Step 5: Ethyl 2,3-dimethyl-1H-indole-5-carboxylate
Image ml244fu8

A mixture of tert-butyl 1-(4-(ethoxycarbonyl)phenyl)hydrazinecarboxylate (5.27 g, 18.8 mmol), butan-2-one (2.53 mL, 28.2 mmol), and TsOH monohydrate (21.5 g, 112.8 mmol) in toluene (300 mL) was heated at 80°C for 2h. The reaction mixture was allowed to cool to room temperature and filtered. The filtrate was concentrated and then purified by flash chromatography (AcOEt/Hexane 5%) to obtain the title compound. ESI-MS (m/z): 218 [M+H]+; 1H NMR (400 MHz, DMSO-d6): δ (ppm) 1.33 (t, J = 7.2 Hz, 3H, CH3 ethyl), 2.18 (s, 3H, CH3), 2.32 (s, 3H, CH3), 4.29 (q, J = 7.2 Hz, 2H, CH2 ethyl), 7.28 (dd, J = 8.4, 0.4 Hz, 1H, H7 indole), 7.64 (dd, J = 8.4, 1.6 Hz, 1H, H6 indole), 8.05 (m, 1H, H4 indole).

Step 6: Ethyl 1-((2′-(tert-butoxycarbonyl)biphenyl-4-yl)methyl)-2,3-dimethyl-1H-indole-5-carboxylate
Image ml244fu9

To a mixture of ethyl 2,3-dimethyl-1H-indole-5-carboxylate (1.493 g, 6.87 mmol) in dry DMF (10 mL) at 0°C under argon was added NaH (0.3 g, 60% dispersion in mineral oil, 7.56 mmol) in portions. The reaction mixture was stirred at rt for 30 min and then re-cooled to 0°C. Tert-butyl 4′-(bromomethyl)biphenyl-2-carboxylate (2.62 g, 7.56 mmol) in DMF (2 mL) was slowly added. The reaction mixture was stirred at rt for another 1h. The completion of the reaction was monitored by anal. HPLC. The reaction was quenched with MeOH, and then the solvent was removed in vacuo. The crude was dissolved in AcOEt, washed with saturated aqueous NaHCO3, brine and dried over Na2SO4 and filtered. The filtrate was evaporated in vacuo to obtain the crude which was purified by flash chromatography (AcOEt/Hex 10–>100%) to obtain the title compound. ESI-MS (m/z): 484 [M+H]+.

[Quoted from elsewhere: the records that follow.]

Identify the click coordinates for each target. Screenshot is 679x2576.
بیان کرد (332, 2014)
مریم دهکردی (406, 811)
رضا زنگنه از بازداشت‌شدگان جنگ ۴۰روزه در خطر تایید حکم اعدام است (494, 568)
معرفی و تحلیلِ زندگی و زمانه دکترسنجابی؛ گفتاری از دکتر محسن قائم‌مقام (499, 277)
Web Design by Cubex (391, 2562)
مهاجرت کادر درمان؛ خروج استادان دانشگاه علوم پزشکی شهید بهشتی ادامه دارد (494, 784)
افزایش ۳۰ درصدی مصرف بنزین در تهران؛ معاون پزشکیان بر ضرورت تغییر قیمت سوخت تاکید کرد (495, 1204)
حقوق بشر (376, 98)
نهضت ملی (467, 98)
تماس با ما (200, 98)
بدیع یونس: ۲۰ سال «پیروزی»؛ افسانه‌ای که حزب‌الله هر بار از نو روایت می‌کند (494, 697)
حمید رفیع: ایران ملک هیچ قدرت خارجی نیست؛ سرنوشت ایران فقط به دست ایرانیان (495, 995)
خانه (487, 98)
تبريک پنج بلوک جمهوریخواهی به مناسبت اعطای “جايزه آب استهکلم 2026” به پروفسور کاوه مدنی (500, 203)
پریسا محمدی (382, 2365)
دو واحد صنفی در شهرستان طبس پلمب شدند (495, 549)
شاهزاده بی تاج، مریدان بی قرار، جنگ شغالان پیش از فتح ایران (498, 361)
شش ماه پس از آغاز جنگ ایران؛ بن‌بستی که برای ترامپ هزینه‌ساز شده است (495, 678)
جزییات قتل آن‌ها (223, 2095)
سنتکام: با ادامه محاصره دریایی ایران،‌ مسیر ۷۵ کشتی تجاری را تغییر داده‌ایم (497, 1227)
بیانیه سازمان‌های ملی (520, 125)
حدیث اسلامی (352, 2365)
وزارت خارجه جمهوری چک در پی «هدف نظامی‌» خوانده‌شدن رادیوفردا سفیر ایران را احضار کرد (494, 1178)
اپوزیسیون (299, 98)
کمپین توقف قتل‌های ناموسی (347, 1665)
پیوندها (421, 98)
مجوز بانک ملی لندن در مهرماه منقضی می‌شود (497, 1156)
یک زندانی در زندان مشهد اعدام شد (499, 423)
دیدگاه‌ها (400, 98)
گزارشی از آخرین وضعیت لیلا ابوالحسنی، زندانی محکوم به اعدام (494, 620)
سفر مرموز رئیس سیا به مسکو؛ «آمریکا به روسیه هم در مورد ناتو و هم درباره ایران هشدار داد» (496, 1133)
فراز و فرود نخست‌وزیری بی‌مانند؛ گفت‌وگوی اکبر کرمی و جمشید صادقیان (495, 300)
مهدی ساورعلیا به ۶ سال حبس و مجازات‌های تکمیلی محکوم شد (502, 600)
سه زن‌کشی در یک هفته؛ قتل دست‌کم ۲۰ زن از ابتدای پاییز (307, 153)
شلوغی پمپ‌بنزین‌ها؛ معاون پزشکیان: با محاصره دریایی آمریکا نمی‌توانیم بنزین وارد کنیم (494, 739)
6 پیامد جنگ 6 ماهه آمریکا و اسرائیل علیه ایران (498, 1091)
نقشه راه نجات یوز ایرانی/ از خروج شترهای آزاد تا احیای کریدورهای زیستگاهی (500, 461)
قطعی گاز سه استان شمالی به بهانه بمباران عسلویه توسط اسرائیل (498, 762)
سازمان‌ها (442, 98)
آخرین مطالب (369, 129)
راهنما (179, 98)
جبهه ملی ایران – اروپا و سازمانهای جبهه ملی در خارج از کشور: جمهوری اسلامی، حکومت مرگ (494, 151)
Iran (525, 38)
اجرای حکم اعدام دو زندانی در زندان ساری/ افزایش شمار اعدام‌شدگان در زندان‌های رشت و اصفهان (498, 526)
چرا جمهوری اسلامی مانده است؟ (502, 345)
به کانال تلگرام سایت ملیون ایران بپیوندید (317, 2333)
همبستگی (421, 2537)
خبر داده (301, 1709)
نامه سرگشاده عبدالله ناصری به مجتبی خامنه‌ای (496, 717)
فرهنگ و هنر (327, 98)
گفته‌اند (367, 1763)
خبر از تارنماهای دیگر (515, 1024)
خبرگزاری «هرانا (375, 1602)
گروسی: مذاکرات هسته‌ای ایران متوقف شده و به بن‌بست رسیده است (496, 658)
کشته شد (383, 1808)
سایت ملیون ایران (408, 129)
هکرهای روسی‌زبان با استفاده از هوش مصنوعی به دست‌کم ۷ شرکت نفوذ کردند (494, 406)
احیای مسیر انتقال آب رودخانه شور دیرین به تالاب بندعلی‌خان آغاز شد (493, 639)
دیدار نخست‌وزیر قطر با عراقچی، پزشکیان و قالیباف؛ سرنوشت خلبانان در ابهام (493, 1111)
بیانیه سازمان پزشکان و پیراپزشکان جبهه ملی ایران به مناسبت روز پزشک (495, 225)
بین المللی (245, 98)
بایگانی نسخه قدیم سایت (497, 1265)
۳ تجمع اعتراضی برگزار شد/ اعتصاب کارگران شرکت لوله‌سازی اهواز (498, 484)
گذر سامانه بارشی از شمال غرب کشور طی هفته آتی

Step 7: 1-((2′-(tert-Butoxycarbonyl)biphenyl-4-yl)methyl)-2,3-dimethyl-1H-indole-5-carboxylic acid
Image ml244fu10

A mixture of ethyl 1-((2′-(tert-butoxycarbonyl)biphenyl-4-yl)methyl)-2,3-dimethyl-1H-indole-5-carboxylate (3.72 g, 7.69 mmol) and NaOH (7.7 mL, 2N, 15.4 mmol) in EtOH (30 mL) was refluxed at 100°C for 2h. The completion of the reaction was monitored by anal. HPLC. The reaction mixture was cooled to rt, then acidified to pH~4 with 2N HCl solution. The mixture was evaporated in vacuo to obtain the crude, which was precipitated from water and filtered to obtain the title compound. ESI-MS (m/z): 456 [M+H]+; 1H NMR (400 MHz, DMSO-d6): δ (ppm) 1.13 (s, 9H, CH3 tBu), 2.26 (s, 3H, CH3 indole), 2.33 (s, 3H, CH3 indole), 5.49 (s, 2H, CH2-biphenyl), 7.01 (d, J = 8 Hz, 2H, H7 and H9 biphenyl), 7.19 (d, J = 8 Hz, 2H, H6 and H10 biphenyl), 7.30 (d, J = 7.6 Hz, 1H, H7 indole), 7.40–7.47 (m, 2H, H2 and H4 biphenyl), 7.53 (dt, J = 1.2, 7.6 Hz, 1H, H3 biphenyl), 7.63–7.69 (m, 2H H6 indole and H5 biphenyl), 8.13 (d, J = 1.2 Hz, 1H, H4 indole).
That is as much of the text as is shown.